STS/ACC TVT Registry Data: New data from the Society of Thoracic Surgeons and American College of Cardiology Transcatheter Valve Therapy Registry, tracking more than 9,600 patients, showed a survival rate of 96.3% and an all-stroke rate of 3.1% at 30 days, with successful valve implantation in 99% of cases. Mean gradient was 43.7 ± 15.4mm Hg at baseline and 8.6 ± 5.5mm Hg at discharge; the rate of major vascular complication was 1.5%. Post-procedure hospital stays were a median of 4 days and 75.7% of patients returned home following discharge instead of being referred to a rehab center.

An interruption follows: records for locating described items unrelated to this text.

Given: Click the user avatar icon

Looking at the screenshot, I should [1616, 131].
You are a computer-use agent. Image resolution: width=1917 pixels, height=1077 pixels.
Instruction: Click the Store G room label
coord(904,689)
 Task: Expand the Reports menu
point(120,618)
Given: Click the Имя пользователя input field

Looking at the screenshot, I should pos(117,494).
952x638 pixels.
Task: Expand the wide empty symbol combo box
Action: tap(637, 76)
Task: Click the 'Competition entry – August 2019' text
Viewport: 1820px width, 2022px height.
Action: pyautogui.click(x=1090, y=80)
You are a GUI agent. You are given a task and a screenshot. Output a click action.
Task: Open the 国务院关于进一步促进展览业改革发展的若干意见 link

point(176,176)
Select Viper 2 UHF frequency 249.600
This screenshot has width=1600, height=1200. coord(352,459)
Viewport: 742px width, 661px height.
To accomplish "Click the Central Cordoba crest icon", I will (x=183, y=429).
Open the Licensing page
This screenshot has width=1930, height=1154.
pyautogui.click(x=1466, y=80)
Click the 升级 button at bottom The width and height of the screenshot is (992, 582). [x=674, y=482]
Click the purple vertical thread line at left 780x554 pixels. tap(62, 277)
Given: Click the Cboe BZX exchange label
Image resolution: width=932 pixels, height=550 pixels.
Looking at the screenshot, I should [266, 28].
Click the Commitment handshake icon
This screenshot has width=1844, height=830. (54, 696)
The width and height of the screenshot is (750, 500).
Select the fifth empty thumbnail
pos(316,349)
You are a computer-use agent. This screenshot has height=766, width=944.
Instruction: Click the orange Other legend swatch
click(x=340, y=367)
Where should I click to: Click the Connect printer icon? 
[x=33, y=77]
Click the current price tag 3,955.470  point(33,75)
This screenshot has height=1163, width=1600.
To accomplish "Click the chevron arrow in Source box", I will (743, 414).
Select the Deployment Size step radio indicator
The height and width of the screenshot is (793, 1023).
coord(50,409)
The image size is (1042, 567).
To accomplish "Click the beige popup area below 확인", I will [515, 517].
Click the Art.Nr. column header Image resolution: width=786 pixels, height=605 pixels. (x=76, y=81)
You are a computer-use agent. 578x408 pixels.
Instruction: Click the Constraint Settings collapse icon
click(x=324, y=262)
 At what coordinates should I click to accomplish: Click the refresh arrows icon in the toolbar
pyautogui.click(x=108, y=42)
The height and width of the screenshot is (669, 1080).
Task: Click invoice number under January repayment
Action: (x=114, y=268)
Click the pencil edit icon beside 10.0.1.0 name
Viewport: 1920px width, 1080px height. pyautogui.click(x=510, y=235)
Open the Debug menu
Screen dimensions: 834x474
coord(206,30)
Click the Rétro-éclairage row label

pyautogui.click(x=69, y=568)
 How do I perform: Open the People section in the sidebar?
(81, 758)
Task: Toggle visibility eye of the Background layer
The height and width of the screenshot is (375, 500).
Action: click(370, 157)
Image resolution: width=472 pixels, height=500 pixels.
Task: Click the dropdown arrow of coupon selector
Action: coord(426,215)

“As commercial adoption of the Evolut R system increases, it’s important that we work in collaboration with heart teams to offer this advanced, next-generation device that helps provide clinical improvements in ‘real-world’ patient populations,” Robb said. “The latest Forward and TVT Registry results presented today further builds upon the growing body of global evidence supporting our self-expanding TAVR systems as safe and effective treatment options.”